Do you have more than £25,000 of assets/funds once all debts have been paid?
Then a Members’ Voluntary Liquidation MVL could be the right choice for you!
Closing your company through an MVL process would allow company assets to be transferred to you by way of a capital distribution and thus be potentially eligible for Entrepreneurs’ Relief. This is a generous government allowance where you are taxed at only 10% on the entirety of the funds, potentially saving you £1000s.
Get a Free QuoteThe Entrepreneurs’ Relief allowance is generally only available via an MVL process
You must be a director, partner or employee with more than a 5% shareholding
The business must have been a trading company for the last 24 months
Speak to your accountant for specialist tax advice as they will know your personal financial circumstances
A Board of Directors’ Meeting is held and resolutions are passed to start the MVL procedure.
The Directors swear a Statutory Declaration of Solvency.

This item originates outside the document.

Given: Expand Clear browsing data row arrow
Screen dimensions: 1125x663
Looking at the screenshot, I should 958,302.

This is a statement confirming that the company will pay all debts (plus statutory interest and costs) in full within 12 months together with a statement of assets and liabilities.

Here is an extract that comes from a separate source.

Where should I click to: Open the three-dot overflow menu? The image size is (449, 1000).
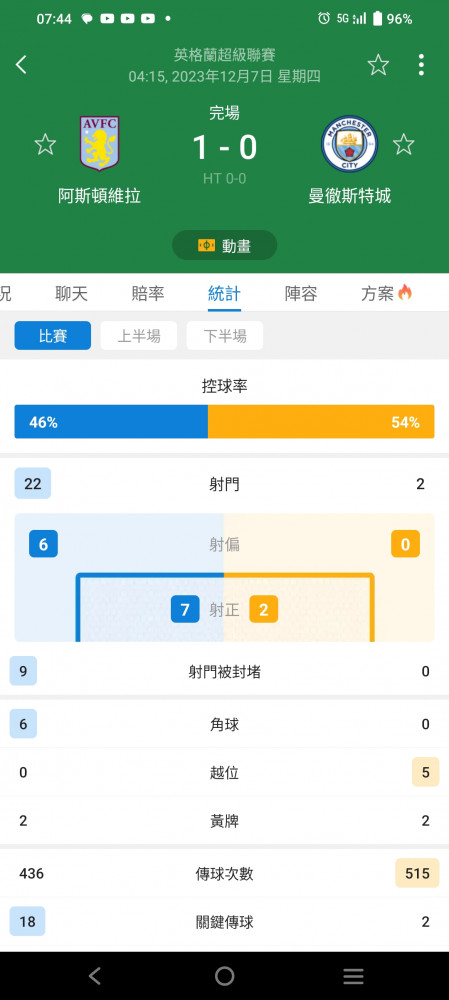coord(421,64)
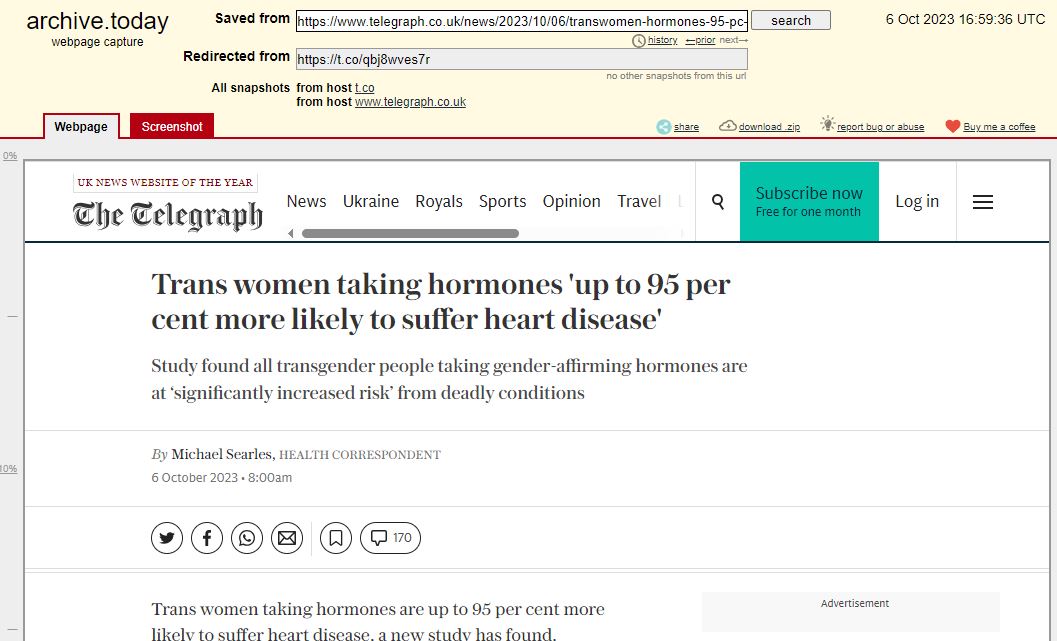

A Shareholders’ Meeting is held and resolutions are passed appointing the Liquidator and placing the company into Liquidation.
Notice of appointment must be sent to the Registrar of Companies and to creditors within 14 days and 28 days respectively. Creditors are given at least 21 days to claim any amounts owed. The Declaration of Solvency must also be filed at the Registrar of Companies within 15 days.
Notice of appointment must be advertised in the Gazette within 14 days.
After the 21 day period for creditors to submit their claims, the Liquidator will look to agree and pay them. The Liquidator has 2 months to do so, however he will typically undertake this in short order, subject to receipt of any complex claims being received. Statutory interest at 8% pa is also payable.
The Liquidator seeks confirmation from HMRC that there are no outstanding tax matters.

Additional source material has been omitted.